• _Your instructions_
Can you pull every line of text from the records below word for word, omitting the pictures?

--- START Material shown ---

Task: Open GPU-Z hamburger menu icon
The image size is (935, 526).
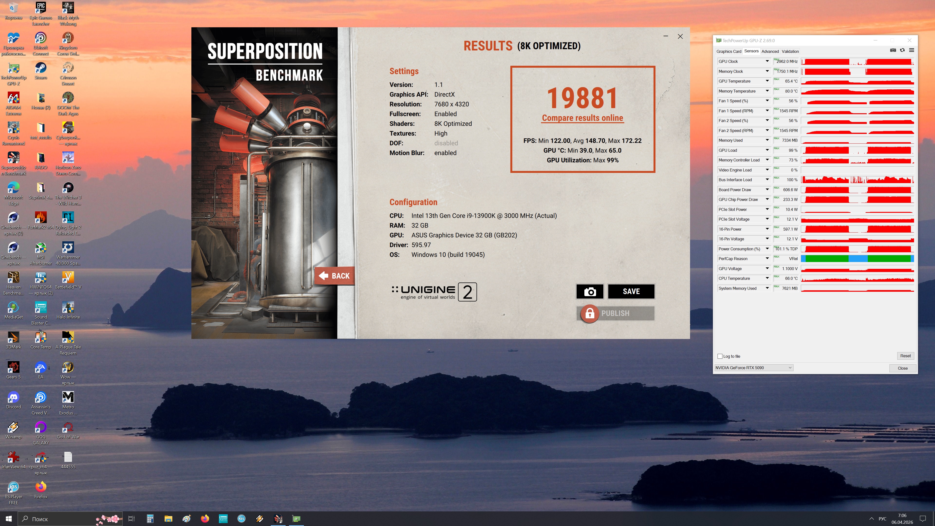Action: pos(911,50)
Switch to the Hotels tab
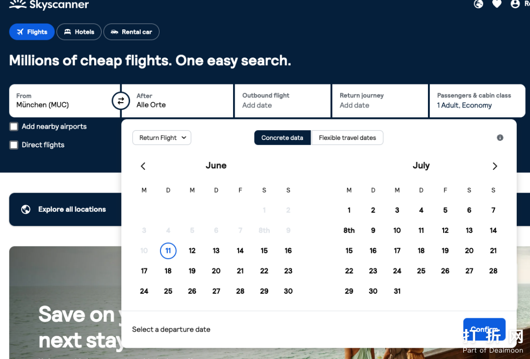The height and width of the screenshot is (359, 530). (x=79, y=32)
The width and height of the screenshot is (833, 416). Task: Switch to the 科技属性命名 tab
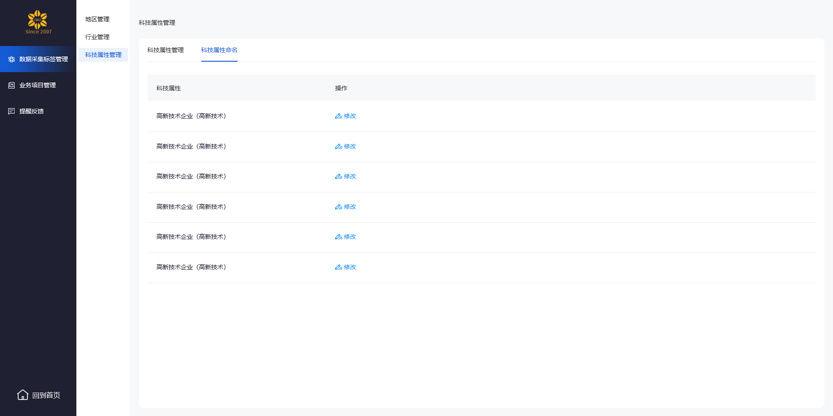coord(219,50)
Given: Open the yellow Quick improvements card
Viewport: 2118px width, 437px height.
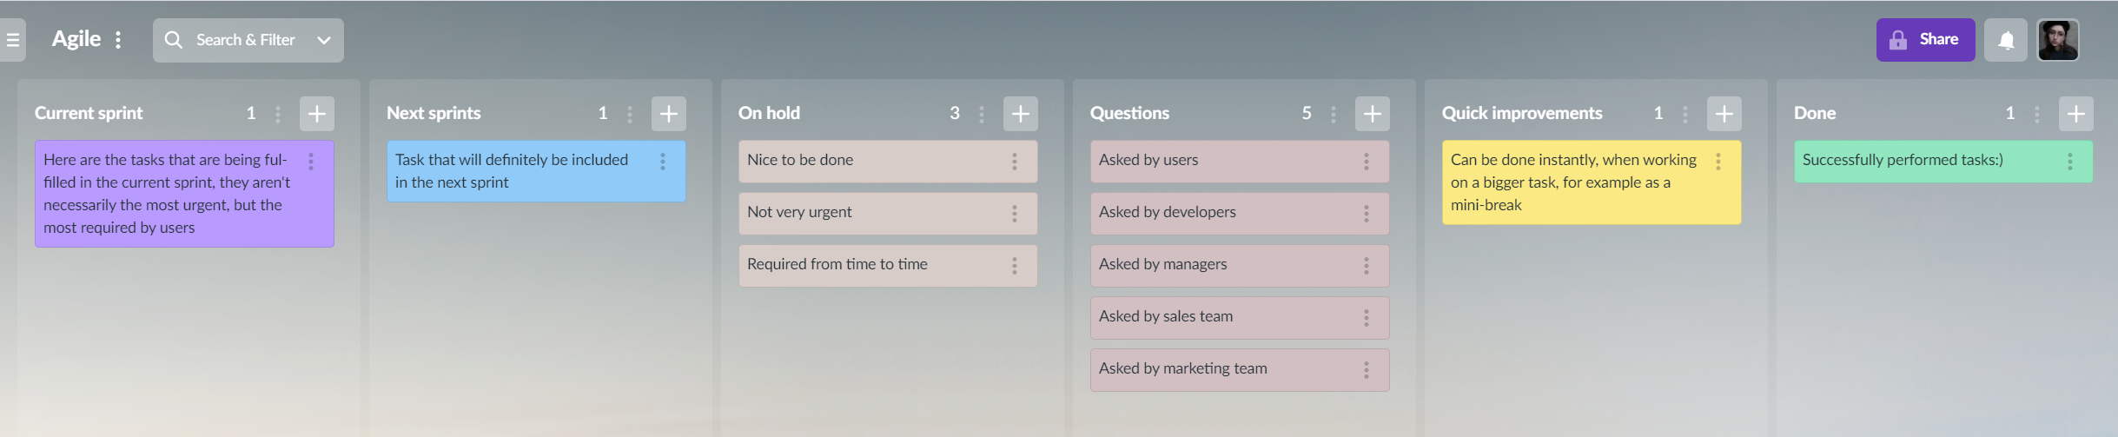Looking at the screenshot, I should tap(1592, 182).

--- END Material shown ---

• _Exercise response_
Task: Open GPU-Z hamburger menu icon
The image size is (935, 526).
Action: pos(911,50)
Switch to the Hotels tab
The height and width of the screenshot is (359, 530). (x=79, y=32)
The width and height of the screenshot is (833, 416). Task: Switch to the 科技属性命名 tab
coord(219,50)
Given: Open the yellow Quick improvements card
Viewport: 2118px width, 437px height.
Looking at the screenshot, I should tap(1592, 182).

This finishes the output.